Aux blondes aussi et surtout aux rousses, le riche point de Venise qui fait rêver à ces belles filles aux cheveux d'or que le Titien a si magnifiquement peintes, les épaules nues, les cheveux ruisselants, tenant d'une main un miroir et de l'autre entr'ouvrant un écrin d'où s'échappent des colliers de perles nacrées.
Les brunes garderont pour elles les volants au point d'Alençon, les fichus de point d'Angleterre, et les dentelles de Bruges si magnifiquement fleuries de marguerites et de roses; mais toutes les femmes brunes ou blondes aimeront la mignonne valenciennes aux dents ondulées et au ton légèrement jauni, la dentelle de Chantilly au réseau menu, vraie dentelle française dont les guirlandes entrelacées font merveille, soit qu'on les dispose en volants légers, en mantilles ou en fichus élégamment noués par derrière. rien de plus charmant que ces longues barbes de guipure de Chantilly qu'on peut en deux tours de main transformer en nœuds coquets , en coiffures piquantes.
Avec un bout de dentelle, une femme doit savoir s'embellir.
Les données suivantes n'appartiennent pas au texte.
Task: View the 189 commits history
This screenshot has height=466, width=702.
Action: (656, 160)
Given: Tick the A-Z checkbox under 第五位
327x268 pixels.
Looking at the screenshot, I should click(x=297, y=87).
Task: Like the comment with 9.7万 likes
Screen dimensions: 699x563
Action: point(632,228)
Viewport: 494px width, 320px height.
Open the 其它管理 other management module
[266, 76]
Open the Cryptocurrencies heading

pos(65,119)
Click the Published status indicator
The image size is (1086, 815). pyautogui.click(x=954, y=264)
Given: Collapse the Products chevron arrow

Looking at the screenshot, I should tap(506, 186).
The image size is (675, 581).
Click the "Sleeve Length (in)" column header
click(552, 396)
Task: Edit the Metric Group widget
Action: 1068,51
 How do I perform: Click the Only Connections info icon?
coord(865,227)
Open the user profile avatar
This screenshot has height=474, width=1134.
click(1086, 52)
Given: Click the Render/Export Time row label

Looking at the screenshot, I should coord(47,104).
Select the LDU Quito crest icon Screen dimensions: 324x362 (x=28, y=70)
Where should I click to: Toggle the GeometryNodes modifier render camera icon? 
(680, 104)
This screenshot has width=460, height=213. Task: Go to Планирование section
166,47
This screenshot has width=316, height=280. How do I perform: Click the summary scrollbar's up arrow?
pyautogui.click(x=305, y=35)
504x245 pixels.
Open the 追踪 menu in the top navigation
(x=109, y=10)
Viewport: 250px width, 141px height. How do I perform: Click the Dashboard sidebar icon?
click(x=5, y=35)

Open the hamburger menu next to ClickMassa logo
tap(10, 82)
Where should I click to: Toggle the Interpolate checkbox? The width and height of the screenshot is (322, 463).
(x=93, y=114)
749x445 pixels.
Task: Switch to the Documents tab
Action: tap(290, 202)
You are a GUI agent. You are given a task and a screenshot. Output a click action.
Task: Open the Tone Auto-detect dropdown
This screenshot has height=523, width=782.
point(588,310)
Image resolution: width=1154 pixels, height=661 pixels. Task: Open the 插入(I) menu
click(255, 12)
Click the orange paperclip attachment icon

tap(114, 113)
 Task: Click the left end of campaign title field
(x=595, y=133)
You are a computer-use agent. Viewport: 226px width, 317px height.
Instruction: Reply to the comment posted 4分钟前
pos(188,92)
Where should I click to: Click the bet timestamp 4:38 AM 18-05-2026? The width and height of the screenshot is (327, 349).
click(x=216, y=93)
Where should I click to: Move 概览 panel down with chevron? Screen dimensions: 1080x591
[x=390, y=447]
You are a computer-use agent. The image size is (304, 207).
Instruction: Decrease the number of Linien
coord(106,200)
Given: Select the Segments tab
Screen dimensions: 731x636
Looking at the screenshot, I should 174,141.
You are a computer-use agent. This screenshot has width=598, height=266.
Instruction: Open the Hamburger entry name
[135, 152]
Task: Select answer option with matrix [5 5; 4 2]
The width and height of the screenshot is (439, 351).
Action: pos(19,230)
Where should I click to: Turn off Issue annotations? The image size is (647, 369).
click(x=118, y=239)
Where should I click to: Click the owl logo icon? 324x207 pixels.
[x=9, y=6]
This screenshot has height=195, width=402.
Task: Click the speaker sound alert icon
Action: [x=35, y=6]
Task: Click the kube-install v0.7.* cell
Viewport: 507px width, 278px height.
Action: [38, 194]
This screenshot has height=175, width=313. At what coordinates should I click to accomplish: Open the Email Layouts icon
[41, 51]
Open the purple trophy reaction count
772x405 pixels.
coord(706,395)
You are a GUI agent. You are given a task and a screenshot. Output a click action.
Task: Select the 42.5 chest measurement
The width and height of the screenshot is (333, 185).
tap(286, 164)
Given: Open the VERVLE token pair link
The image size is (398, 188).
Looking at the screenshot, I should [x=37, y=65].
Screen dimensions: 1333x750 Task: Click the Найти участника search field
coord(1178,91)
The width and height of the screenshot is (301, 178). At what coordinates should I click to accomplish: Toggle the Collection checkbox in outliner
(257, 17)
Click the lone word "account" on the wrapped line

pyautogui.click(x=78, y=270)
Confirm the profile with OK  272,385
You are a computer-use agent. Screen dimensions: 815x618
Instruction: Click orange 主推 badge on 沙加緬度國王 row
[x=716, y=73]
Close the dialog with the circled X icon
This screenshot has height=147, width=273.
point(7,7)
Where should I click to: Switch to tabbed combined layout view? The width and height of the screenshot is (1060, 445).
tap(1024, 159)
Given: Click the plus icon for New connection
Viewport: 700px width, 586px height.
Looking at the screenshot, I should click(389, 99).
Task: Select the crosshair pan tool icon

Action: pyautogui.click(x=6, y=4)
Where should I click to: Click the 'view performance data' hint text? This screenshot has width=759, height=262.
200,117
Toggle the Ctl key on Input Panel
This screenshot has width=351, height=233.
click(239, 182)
La valenciennes surtout offre des ressources précieuses; on en peut garnir indistinctement la toile, le nansou, la mousseline; elle orne très-joliment les peignoirs blancs, et les robes de chambre d'été. Un peu de mousseline, quelques coquilles de valenciennes et un nœud bleu suffisent pour composer un de ces pimpants déshabillés du matin, qui rendent un intérieur séduisant, même pour les yeux du mari. Or, et ceci est un axiome du code conjugal qu'il faudrait graver en lettres d'azur sur les portes des boudoirs féminins, toute femme désireuse d'assurer le bonheur de son ménage ne doit pas seulement se parer pour les étrangers; son premier devoir est de se faire belle pour son mari et pour ses enfants.

                                                                                                                   Rose Line.

Le Musée universel, revue illustrée hebdomadaire, premier semestre 1874.